Hangi bir gün yapılan haksızlıklara sesini çıkaranları reel politik davranmaya davet etmediniz?

Bu ülkenin acılarından hangileri konuk olduğu yüreğinize, onu söyleyin?
Hangi birini sesli bir şekilde dile getirdiniz? Hangi birine hangi bir haksızlığa isyan ettiniz?

Kuyruğu sıkışan bir kedi, sulara kapılan bir ördek, anasını yitirmiş bir yavru köpek için harekete geçen vicdanınız, mesela otuz dört kişinin yaşamını yitirdiği Roboski katliamında neredeydi mesela?

Var idiyse harekete geçti mi onu söyleyin siz?

Yoksa siz de Yılmaz Özdil gibi hâlâ aynı katliamda telef olan katırların yasını mı tutuyorsunuz?

Bunca haksızlığın, hukuksuzluğun, yolsuzluğun, adaletsizliğin, bunca acının, bunca ayrılığın yaşandığı,
bunca vatan toprağının her karışının talan edildiği bir ülkede ortalarda görünmeyip, şimdi nasıl oluyor da onca kirli geçmişiniz, vicdansızlığınız ve günahlarınızla imana gelip, paylaşılan fotoğraflar üzerinden başkalarını eleştirme hakkını elinizde bulundurabiliyor, haktan hukuktan ahlaktan bahsedebiliyorsunuz?

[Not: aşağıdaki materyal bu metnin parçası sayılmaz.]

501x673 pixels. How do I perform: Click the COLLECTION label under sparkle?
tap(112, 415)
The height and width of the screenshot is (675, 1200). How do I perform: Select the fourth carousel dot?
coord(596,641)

Kendiniz ne yazdınız bugüne kadar? Suya sabuna dokunmayan, tavşan boku gibi ne kokan ne bulaşan, ne sizin ne başkaları için hiçbir anlam ifade etmeyen bildik paylaşımlardan başka.

Tamam piknik fotoğrafları paylaşılmasın, çiçek böcek resimleri paylaşılmasın tamam da, hiç değilse bunlar paylaşılmasın diyenler neyi paylaşıyor ona bakılsın.

Kendilerini ilgilendirmeyen hangi bir acıyı paylaşmışlar bugüne kadar?
Rahatlarını kaçıracak hangi sese kulak vermişler?

Dinine, inancına, mezhebine ırkına bakmaksızın kendilerinden olmayan hangi bir çığlığa kulak kesilmişler?

Bana gelince, ben benden çok uzaklarda dahi olsa çıkan hiçbir yangının karşısında saçlarımı taramıyorum.
Evet, ağzımda karınca misali bir damla su ile koşmuyorum belki, çığlıklar atarak dikkatleri yangının üzerine de çekmiyorum ama hiç değilse timsah gözyaşları döküp içimden sevinç naraları da atmıyorum.

Masum bedenlerin ölümü üzerinden vatan millet nutukları çekmiyorum mesela.
Her haksızlık ve hukuksuzluğa karşı sesimi yükseltemesem de bilerek ve isteyerek savunucusu da olmuyorum; yeri geliyor susuyor, yeri geliyor isyanımı kalbime gömüyorum...

Ama siz, paylaşılan börtü böcek fotoğrafları üzerinden millete ahlak ve vicdan dersi verenler siz ne yapıyorsunuz onu söyleyin?